If you aren't familiar with it, biodynamic farming is a agricultural system that was developed in the early 20th Century by the visionary philosopher and spiritual leader, Rudolf Steiner. Sometimes labeled "uber-organic," biodynamics take an intensive, homeopathic, radically local approach to farming. Off-farm inputs are strongly discouraged, and are replaced by applications of carefully prepared compost and specially "brewed" preparations. Herbicides and fungicides are replaced by homeopathic teas made from nettles, horsetail, and yarrow. Planting and harvesting are timed with lunar cycles. ...And then there's the more "woo-woo" stuff, like capturing cosmic rays to improve plant growth, monitoring the changing auras around your plants to determine their needs, and so on. Because of some of its more new-agey and unscientific elements, biodynamics is often dismissed as witchcraft or, as the book's title suggests, voodoo.
Cole does an admirable job in her book of balancing a tongue-in-cheek assessment of some of biodynamic's more "far out" practices with a historical and on the ground analysis of the school of thought as a whole. She comes to the conclusion that biodynamics is simply a very intensive approach to farming that focuses on promoting health rather than doing no harm (as the organic approach does), and in promoting health it drives farmers to pay very, very close attention to every aspect of their operation. As a consequence, these farmers have a heightened appreciation for the importance of biodiversity on their land, for feeding and nurturing the soil using preparations and tillage, and for watching their plants for signs of stress and then healing them. Overall it is a fascinating and compelling approach to farming that has its own unique merit.
Wound into the book's exploration of biodynamic farming more generally is an exploration of the growing influence of biodynamics in Oregon winegrowing. Cole profiles numerous well-known local vineyards and wineries who are employing biodynamic practices with stupendous results. Maysara, Brick House, Montinore, Cooper Mountain, and many other well-known names are discussed in this book. Each vinter has their own unique reasoning behind going biodynamic (or not, as is the case with the highly respected Sokol Blosser Winery), unique approach to applying biodynamic practices on their land, and unique viewpoint on the importance of biodynamics to the industry as a whole. Cole comes away from her experiences on these vineyards and from drinking their wines with two main conclusions: (1.) biodynamic winegrowing creates some fantastic wines, and (2.) that there does seem to be something special going on among the biodynamically grown vines that grace many south-facing slopes in the Willamette Valley.
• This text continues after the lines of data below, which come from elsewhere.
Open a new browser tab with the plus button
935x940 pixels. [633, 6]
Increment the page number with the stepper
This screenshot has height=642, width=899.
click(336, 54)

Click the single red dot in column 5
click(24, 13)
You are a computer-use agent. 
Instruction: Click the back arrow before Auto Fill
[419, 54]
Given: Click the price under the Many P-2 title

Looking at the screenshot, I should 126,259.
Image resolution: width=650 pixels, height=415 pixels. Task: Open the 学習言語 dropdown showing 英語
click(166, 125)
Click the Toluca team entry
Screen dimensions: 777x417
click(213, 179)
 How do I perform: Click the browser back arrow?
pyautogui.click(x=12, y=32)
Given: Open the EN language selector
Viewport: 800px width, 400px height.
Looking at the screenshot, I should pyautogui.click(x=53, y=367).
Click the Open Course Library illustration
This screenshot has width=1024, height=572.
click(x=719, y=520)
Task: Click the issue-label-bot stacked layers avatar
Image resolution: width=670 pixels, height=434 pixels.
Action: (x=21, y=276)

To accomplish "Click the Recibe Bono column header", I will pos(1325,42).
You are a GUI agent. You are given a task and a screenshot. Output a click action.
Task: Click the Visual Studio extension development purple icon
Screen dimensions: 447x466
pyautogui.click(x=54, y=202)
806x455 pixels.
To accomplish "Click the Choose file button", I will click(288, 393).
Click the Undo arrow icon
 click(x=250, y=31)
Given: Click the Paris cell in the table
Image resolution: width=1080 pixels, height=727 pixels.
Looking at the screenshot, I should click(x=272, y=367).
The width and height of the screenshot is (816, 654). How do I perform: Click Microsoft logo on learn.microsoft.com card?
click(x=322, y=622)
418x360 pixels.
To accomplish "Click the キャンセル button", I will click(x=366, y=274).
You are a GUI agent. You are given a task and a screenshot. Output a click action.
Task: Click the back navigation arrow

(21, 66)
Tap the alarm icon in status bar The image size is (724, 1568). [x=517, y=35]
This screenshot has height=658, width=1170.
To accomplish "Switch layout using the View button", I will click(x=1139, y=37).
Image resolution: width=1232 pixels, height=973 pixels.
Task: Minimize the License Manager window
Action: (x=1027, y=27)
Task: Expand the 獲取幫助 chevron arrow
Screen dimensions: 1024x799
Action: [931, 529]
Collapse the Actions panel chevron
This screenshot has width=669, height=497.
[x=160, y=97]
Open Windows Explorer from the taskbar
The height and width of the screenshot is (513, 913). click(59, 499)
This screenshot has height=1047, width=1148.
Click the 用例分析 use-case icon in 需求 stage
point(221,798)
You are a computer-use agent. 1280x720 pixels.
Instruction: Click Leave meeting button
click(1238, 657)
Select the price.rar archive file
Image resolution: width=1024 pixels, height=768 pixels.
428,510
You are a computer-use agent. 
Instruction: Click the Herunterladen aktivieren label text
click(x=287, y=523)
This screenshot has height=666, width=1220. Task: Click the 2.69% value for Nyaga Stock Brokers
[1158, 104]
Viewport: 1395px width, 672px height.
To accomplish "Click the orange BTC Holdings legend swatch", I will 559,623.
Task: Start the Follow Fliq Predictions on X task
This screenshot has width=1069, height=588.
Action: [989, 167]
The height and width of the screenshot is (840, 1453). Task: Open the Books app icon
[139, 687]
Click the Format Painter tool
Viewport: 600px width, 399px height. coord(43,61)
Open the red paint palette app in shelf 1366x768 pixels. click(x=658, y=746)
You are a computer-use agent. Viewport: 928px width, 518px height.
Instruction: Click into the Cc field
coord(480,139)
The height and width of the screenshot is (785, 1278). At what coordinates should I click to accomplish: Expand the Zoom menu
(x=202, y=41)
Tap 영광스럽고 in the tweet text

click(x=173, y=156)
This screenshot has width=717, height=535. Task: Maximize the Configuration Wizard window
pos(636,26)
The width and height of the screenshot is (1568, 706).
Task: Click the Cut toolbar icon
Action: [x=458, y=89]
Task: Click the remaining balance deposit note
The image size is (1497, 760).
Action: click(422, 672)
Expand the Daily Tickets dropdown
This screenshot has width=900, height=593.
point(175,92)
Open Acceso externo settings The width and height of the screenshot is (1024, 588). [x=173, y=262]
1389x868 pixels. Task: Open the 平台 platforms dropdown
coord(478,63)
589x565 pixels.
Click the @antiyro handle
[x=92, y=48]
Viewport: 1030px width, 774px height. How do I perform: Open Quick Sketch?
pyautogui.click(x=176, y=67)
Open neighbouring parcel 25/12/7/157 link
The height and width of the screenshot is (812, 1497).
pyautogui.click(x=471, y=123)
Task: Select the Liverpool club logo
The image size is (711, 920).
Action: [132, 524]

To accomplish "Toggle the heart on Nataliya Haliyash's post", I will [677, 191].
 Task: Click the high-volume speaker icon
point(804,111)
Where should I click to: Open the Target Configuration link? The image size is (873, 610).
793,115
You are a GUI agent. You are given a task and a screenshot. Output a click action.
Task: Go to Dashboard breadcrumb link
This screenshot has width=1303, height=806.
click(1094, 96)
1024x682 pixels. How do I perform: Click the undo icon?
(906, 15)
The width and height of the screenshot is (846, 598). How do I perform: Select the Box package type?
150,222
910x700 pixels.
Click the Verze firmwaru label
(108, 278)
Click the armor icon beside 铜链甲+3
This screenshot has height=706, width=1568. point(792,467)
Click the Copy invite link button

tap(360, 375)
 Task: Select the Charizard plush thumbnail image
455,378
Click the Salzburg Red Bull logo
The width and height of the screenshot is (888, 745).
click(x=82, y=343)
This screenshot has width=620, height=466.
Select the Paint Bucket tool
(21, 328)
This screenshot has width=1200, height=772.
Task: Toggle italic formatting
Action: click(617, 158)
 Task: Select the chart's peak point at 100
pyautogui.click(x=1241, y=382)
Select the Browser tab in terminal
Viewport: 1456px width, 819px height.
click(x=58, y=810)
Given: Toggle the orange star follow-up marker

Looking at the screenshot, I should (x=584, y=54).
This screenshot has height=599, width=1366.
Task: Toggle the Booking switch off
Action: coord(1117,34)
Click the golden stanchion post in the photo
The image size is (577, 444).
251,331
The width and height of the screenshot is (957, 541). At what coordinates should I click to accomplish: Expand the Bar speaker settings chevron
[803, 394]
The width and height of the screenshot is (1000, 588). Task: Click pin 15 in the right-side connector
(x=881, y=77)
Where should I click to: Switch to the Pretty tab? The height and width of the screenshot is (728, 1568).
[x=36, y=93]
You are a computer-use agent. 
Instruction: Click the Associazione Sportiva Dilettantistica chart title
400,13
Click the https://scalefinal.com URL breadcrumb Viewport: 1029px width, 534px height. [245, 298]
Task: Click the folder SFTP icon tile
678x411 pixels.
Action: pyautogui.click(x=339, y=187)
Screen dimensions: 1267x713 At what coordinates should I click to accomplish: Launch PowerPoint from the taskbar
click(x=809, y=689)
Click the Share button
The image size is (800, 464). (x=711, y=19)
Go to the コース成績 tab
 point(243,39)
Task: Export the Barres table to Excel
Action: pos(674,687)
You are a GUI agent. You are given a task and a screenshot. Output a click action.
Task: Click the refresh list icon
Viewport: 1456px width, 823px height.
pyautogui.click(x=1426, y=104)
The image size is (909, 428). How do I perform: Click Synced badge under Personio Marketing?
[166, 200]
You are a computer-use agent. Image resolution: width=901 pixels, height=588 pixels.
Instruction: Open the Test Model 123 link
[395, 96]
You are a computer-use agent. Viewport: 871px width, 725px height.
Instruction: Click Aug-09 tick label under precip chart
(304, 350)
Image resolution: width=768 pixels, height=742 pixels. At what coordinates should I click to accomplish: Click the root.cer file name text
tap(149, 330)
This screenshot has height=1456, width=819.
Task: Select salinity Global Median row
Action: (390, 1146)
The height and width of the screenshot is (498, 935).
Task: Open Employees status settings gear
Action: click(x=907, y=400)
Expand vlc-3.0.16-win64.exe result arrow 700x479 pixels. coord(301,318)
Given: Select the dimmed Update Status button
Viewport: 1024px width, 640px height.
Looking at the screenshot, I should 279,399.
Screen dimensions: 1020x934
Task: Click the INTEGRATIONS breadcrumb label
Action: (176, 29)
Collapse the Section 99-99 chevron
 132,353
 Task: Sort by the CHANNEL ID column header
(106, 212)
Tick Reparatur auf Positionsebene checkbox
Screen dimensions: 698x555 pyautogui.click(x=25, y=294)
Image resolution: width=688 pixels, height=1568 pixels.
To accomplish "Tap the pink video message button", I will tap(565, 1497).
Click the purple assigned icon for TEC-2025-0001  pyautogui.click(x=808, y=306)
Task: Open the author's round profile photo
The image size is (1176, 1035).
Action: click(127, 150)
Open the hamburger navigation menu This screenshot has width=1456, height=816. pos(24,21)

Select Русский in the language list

You'll have to read it and see what you think!
Another reason that I wanted to feature this book is that the author will be in town soon! On May 19th Katherine Cole, and guests from five of the vineyards she talked about in her book, will be at Third Street Books downtown for a book reading and discussion about biodynamic winegrowing in Oregon. It is sure to be a fascinating event! See the specifics listed at the bottom if you want to attend!
Where: Third Street Books, 334 NE Third Street, McMinnville
Featuring: Katherine Cole (author of Voodoo Vinters), Patrick Reuter (of Dominio IV), Josh Bergstrom (or Bergstrom Wines), Kelley Fox (of Kelley Fox Wines), Brian O'Donnelle (of Belle Pente), and Doug Tunnell (of Brick House Vineyards).